I began as a yoga teacher and meditator, fascinated by the mind and consciousness. When I read about the effects of psychedelics—both as a potential treatment and as a way to explore and understand the mind—I decided to get involved in research. Inspired by Griffiths, Carhart-Harris, and others, I began studying medicine and eventually specialized in psychiatry.

I’ve been fortunate to work at a clinic that has been open to my ideas and has allowed me to stay engaged in research through my clinical work. At the same time, I’ve volunteered in psychedelic emergency care as part of harm reduction work at various events.

A few years ago, our clinic was preparing to start ketamine treatment for depression, and I began to study the field in depth. At the time, I thought ketamine was mostly an addictive anesthetic, but I came to understand that it can have consciousness-altering effects similar to psychedelics. After reviewing the literature and speaking with colleagues around the world and listening to presentations focused on ketamine for depression at conferences, I realized it had potential—but also risks.

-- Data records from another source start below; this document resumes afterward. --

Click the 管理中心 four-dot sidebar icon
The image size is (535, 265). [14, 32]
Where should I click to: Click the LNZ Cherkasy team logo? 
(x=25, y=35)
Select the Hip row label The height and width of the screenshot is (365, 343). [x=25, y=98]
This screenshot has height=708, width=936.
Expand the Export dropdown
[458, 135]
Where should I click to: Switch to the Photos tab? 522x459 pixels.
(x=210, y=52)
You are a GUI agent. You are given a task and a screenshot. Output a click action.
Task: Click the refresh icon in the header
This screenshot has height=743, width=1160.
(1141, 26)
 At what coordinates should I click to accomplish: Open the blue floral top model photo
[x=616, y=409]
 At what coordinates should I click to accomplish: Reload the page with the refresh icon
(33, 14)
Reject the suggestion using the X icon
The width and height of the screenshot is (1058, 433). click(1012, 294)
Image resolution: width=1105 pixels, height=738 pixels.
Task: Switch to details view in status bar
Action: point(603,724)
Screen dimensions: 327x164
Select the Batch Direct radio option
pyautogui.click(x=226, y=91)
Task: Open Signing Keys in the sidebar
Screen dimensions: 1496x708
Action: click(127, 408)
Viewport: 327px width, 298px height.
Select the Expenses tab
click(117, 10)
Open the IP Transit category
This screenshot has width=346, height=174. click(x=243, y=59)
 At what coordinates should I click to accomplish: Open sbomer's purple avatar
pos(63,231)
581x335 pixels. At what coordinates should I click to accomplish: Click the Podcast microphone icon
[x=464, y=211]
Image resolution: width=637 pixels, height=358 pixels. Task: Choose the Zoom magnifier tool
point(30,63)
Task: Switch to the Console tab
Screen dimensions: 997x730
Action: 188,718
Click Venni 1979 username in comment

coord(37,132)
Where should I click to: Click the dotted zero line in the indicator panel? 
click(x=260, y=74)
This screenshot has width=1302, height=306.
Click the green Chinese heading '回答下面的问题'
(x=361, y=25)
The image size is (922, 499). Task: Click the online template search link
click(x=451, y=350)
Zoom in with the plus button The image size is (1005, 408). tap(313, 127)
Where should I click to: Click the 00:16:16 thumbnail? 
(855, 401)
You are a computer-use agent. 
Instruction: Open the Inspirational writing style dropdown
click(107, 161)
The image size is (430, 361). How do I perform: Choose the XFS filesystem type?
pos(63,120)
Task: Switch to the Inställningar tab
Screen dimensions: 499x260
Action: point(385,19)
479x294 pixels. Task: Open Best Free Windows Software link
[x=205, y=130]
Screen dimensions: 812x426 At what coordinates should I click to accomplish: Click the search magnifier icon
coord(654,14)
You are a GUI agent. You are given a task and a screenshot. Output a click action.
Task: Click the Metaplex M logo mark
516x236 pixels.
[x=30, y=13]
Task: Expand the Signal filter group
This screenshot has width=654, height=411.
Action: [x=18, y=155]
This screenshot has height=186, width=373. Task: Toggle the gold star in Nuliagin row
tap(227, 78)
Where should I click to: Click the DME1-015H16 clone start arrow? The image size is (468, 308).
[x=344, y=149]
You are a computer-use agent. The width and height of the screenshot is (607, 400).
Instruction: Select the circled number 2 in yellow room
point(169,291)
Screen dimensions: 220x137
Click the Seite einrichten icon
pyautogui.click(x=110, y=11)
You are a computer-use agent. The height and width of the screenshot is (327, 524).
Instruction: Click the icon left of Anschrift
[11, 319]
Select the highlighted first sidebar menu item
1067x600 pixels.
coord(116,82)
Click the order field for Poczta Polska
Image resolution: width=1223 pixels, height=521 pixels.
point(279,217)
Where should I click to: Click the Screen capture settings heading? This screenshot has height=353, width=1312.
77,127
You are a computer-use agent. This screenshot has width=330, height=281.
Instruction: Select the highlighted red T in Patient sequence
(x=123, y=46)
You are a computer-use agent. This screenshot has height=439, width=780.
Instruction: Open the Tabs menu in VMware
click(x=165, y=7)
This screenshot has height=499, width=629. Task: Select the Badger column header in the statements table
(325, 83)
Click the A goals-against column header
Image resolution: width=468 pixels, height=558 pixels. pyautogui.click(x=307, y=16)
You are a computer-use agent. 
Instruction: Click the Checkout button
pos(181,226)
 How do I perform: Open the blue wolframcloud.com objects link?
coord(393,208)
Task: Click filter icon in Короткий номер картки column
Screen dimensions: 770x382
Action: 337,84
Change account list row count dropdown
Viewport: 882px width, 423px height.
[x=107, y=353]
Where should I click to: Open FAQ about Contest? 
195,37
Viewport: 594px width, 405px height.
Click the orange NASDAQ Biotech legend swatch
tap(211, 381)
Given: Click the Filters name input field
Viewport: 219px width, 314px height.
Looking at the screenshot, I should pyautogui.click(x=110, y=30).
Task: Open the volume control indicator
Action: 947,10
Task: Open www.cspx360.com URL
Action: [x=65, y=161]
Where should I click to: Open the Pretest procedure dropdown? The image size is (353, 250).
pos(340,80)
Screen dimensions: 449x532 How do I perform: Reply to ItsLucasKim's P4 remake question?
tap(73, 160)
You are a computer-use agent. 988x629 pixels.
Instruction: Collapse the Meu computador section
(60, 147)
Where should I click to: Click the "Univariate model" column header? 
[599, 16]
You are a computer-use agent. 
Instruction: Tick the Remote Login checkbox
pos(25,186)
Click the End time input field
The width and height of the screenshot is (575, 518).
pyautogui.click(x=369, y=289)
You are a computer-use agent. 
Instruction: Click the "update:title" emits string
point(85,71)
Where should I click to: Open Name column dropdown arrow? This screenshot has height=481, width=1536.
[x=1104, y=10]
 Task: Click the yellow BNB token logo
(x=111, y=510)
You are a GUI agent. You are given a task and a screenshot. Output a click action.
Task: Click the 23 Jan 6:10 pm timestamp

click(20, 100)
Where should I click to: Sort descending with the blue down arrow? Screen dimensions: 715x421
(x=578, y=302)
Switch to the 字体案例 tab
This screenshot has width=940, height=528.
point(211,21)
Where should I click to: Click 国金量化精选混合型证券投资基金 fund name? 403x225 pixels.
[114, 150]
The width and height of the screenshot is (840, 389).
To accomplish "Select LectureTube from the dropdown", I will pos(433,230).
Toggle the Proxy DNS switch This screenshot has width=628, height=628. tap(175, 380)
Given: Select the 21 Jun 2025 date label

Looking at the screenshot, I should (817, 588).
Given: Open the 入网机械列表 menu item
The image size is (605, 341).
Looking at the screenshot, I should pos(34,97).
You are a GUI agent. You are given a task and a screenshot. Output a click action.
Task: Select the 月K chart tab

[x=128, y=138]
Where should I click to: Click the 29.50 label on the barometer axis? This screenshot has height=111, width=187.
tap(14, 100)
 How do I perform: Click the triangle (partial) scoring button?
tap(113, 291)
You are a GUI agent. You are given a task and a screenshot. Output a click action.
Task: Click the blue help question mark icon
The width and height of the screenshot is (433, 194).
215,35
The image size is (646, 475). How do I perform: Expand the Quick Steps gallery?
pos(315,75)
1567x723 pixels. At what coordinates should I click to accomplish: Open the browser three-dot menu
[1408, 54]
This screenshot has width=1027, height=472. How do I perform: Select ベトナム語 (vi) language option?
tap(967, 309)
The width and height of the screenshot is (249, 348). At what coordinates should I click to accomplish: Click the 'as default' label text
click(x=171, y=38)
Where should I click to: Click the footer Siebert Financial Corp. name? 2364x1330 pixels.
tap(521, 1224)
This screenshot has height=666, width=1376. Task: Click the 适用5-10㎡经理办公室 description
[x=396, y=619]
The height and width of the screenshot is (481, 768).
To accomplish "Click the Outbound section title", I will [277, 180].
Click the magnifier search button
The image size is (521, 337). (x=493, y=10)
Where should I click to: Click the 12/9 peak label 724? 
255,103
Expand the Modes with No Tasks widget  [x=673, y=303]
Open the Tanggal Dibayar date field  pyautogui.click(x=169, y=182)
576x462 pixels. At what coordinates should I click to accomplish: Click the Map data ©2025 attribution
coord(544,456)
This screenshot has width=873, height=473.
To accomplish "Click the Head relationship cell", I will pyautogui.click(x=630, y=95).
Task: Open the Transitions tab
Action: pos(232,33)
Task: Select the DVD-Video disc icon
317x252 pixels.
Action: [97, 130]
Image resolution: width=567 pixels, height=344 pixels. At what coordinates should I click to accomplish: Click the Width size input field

For the past year, I’ve been a registered PhD student, conducting research on our psychedelic-informed ketamine treatment and working as a study physician in a clinical psilocybin trial. Consciousness still fascinates me, but right now, the patients are my priority, and my research is clinical. That is what I will present here at the conference.


Introducing a Psychedelic-Inspired Ketamine Treatment in Swedish Healthcare

Intravenous ketamine treatment has been used "off-label" for depression in Swedish psychiatry for over ten years. In 2023, we introduced ketamine treatment for treatment-resistant depression at Skaraborg Hospital. To reduce side effects, prolong the antidepressant effect, and help these long-term patients gain more agency and activation in their own recovery, we were inspired by the Montreal Model. This is a model that combines knowledge from “biomedical” ketamine treatment with more psychedelic-informed approaches.

According to this model, patients receive ketamine infusions over a few weeks while also engaging in therapeutic work with simple, individualized, and feasible behavior activation goals. We also use the acute psychoactive effects of ketamine as a potential basis for therapeutic conversation. To help patients allow and experience the acute subjective effects of ketamine more fully, they are offered mindfulness practice before the infusion, and an eye mask and music during the infusions.

Before and after the infusion, we talk about the experiences and how these affect the patient’s view of their illness and life—so-called “brief integration.” We currently have a few clinical studies ongoing and one pending ethical approval. These will be presented in brief, in addition to a presentation of how we introduced this treatment and what it has meant in everyday clinical practice.